## TEXT SEGMENT

The Federal Reserve is expected to hold the funds rate steady at the conclusion of its meeting this afternoon. So why have mortgage rates abruptly taken a dive? Well for one, it’s not all about the Fed. But for two, it’s not obvious why rates are lower today.

The average interest rate on a 30-year, fixed-rate mortgage dropped to 5.94% APR, according to rates provided to NerdWallet by Zillow. This is 19 basis points lower than yesterday and 15 basis points lower than a week ago. (See our chart below for more specifics.) A basis point is one one-hundredth of a percentage point.

“They just are” isn’t a particularly satisfying explanation for why we’re seeing lower average rates today, but hey, we’ll take the lower rates. The caveat is that without a clear driver, this dip is likely to be short-lived, especially since we could get some serious tea at Fed Chair Jerome Powell’s press conference this afternoon — more on that below the graph.

Average mortgage rates, last 30 days

📉 When will mortgage rates drop?

Mortgage rates are constantly changing, since a major part of how rates are set depends on reactions to new inflation reports, job numbers, Fed meetings, global news … you name it. For example, even tiny changes in the bond market can shift mortgage pricing.

Today all eyes are on the Federal Reserve meeting, though not for the Fed’s decision. Markets have decided it’s a foregone conclusion that the Fed will vote to hold the federal funds rates steady — we’ll know for sure after 2 P.M. ET.

While the Fed’s actual decision is pretty much a given, the potential for drama at Chair Jerome Powell’s post-announcement press conference has Fed-watchers on the edges of their seats.

Fed press conferences are generally staid affairs. After opening remarks, reporters ask the chair questions, and Powell generally deflects anything that’s even mildly political. After Powell’s Jan. 11 video rebuke of a threatened criminal indictment, however, there’s a feeling that the gloves may be off — or at least that the Fed may be showing a little wrist. Powell firmly asserted that the investigation was a result of the central bankers setting interest rates “based on our best assessment of what will serve the public, rather than following the preferences of the President.”

Adding to the intrigue, there’s the potential announcement of a new Federal Reserve chair, and what that could mean for the Fed’s independence. Last Tuesday, Treasury Secretary Scott Bessent claimed that the president could reveal his pick for the next chair of the Federal Reserve sometime this week. If that’s announced, analysts will immediately begin trying to predict how the new chair might steer the Federal Open Market Committee after Powell’s term ends in May.

🔁 Should I refinance?

## WORK TASK
Decide whether each statement agrees with the text on mortgage rates, answering yes or no and quoting the words of the text that settle it. (a) The average 30-year fixed rate is 19 basis points lower than a week ago. (b) Markets expect the Fed to keep the federal funds rate unchanged. (c) Powell's term as chair ends in May.

## Stored data entries
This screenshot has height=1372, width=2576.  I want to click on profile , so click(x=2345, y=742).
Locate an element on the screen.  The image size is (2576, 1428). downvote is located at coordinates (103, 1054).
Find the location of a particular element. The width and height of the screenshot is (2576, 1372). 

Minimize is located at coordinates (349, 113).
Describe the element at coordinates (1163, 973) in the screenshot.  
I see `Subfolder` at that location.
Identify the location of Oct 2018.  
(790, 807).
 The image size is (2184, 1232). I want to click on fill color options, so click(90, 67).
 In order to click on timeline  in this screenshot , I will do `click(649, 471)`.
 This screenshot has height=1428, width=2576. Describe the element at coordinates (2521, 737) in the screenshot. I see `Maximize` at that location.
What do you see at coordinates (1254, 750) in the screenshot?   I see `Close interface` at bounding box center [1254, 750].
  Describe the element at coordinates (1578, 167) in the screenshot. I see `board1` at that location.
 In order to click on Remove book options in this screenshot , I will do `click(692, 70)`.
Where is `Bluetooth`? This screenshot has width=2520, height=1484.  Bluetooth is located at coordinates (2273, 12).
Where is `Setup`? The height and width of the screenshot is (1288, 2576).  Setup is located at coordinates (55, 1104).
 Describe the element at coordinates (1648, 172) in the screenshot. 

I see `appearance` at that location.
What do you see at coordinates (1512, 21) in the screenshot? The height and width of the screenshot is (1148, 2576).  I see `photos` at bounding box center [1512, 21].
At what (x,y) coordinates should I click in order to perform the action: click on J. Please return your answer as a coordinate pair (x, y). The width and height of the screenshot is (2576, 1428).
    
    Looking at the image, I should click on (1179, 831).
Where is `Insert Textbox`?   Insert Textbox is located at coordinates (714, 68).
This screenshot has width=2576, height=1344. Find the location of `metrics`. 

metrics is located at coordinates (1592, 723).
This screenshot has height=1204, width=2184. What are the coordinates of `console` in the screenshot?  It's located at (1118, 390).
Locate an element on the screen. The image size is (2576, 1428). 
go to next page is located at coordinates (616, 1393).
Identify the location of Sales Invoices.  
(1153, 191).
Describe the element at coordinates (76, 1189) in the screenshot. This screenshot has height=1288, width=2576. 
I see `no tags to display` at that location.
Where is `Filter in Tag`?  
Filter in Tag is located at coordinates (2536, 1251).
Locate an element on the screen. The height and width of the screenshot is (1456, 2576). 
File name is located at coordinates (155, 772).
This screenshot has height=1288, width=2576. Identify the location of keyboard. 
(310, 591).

## SOLUTION TO THIS PROBLEM
(a) No: "15 basis points lower than a week ago"
(b) Yes: "Markets have decided it’s a foregone conclusion that the Fed will vote to hold the federal funds rates steady"
(c) Yes: "after Powell’s term ends in May"